• [WHAT TO DO]: Return all lines of the listing below that carry the word "Given".

• [DATA TO PROCESS]:
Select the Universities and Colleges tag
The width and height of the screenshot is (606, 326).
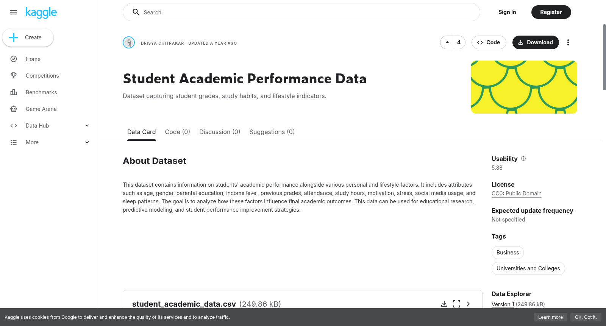[x=528, y=268]
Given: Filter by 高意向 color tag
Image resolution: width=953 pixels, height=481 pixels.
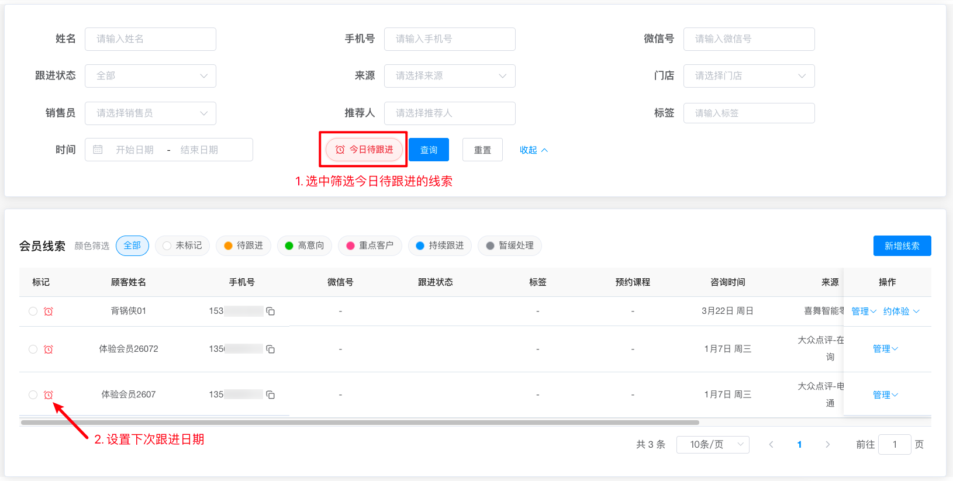Looking at the screenshot, I should pyautogui.click(x=304, y=246).
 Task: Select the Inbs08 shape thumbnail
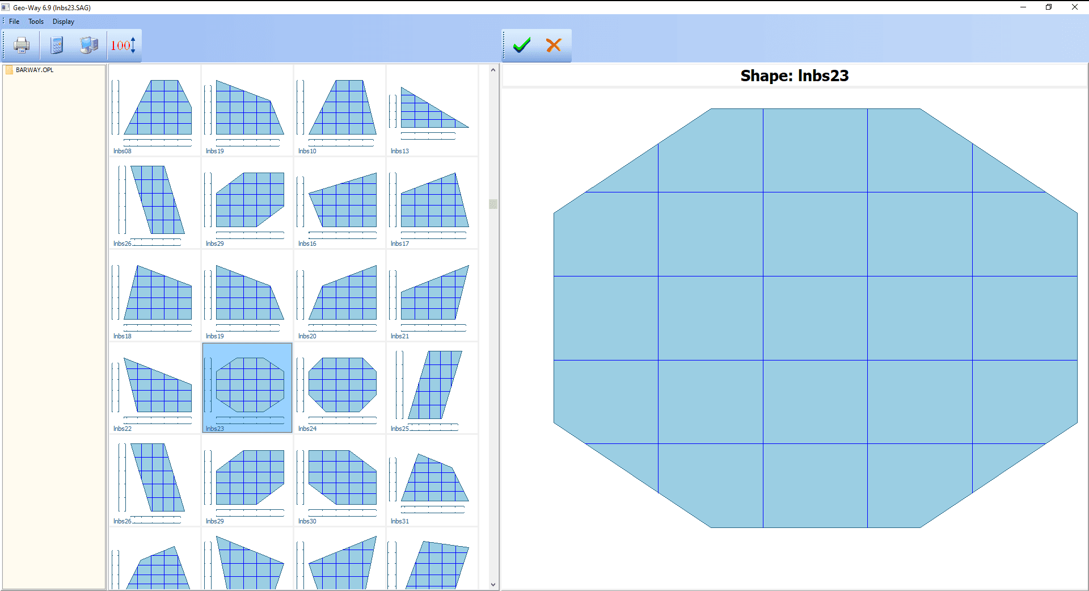[x=154, y=110]
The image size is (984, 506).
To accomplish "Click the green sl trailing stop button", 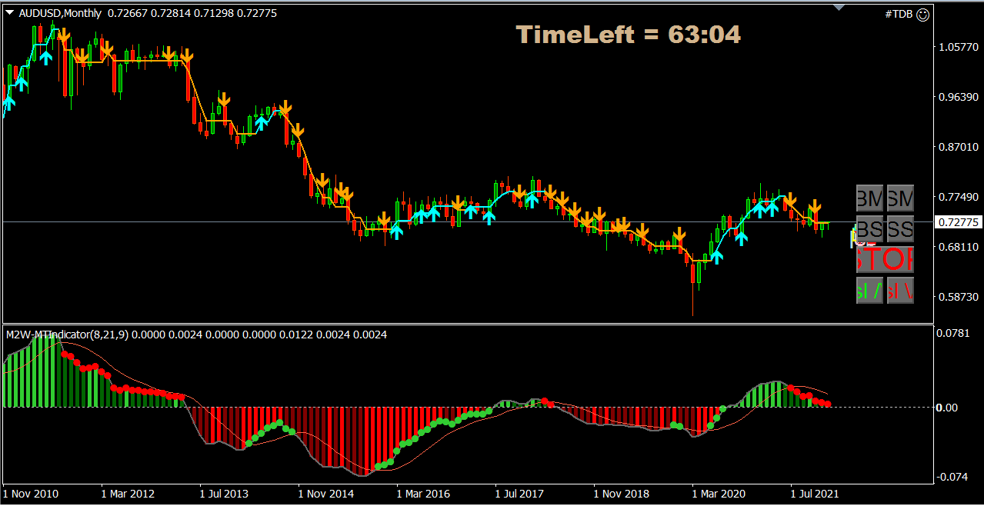I will click(x=869, y=291).
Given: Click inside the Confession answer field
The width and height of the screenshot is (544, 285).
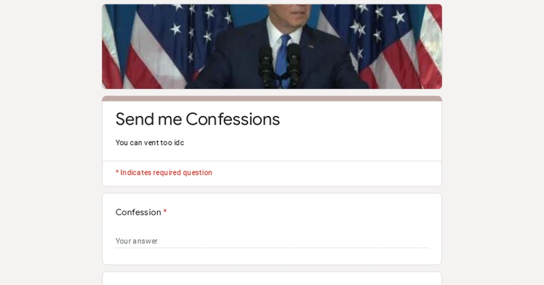Looking at the screenshot, I should [272, 241].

• [ANSWER SPACE]:
Given: Filter by 高意向 color tag
Given: Click inside the Confession answer field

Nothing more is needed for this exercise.